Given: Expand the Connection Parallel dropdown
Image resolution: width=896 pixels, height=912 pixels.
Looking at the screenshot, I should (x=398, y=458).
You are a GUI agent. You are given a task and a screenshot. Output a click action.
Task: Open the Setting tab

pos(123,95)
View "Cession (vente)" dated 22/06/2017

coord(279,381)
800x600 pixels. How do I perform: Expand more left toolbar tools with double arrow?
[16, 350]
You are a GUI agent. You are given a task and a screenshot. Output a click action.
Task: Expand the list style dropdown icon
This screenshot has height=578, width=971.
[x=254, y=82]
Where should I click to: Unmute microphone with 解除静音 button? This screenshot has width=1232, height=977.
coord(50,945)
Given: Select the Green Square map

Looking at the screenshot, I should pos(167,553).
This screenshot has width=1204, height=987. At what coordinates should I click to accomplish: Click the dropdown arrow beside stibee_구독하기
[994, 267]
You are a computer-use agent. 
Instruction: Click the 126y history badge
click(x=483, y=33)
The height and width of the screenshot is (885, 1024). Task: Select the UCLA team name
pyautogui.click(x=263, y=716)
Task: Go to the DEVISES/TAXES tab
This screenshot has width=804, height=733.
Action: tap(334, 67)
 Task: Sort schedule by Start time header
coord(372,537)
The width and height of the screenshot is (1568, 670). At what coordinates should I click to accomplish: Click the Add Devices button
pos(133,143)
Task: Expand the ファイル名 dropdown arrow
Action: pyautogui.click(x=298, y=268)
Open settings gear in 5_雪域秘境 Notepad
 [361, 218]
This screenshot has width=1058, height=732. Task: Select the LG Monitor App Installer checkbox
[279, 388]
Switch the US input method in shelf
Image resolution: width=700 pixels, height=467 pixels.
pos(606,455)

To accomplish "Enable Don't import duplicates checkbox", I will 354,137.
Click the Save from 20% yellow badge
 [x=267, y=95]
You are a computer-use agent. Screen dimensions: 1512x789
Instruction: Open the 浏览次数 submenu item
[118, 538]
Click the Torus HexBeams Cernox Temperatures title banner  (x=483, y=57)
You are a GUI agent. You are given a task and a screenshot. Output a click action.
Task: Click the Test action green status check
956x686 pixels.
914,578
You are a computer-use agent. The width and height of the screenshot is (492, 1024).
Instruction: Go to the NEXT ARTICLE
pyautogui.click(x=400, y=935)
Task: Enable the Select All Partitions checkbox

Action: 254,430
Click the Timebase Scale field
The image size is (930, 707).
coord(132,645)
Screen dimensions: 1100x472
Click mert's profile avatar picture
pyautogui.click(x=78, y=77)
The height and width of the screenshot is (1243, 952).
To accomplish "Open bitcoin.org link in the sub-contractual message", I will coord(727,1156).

● ● ● ● ● ● ●

* Work instruction
Look through the entries above, and wherever a line holds the word "computer", copy it.

* Reply
You are a computer-use agent. 
You are a computer-use agent. Screen dimensions: 1512x789
You are a computer-use agent. The width and height of the screenshot is (492, 1024).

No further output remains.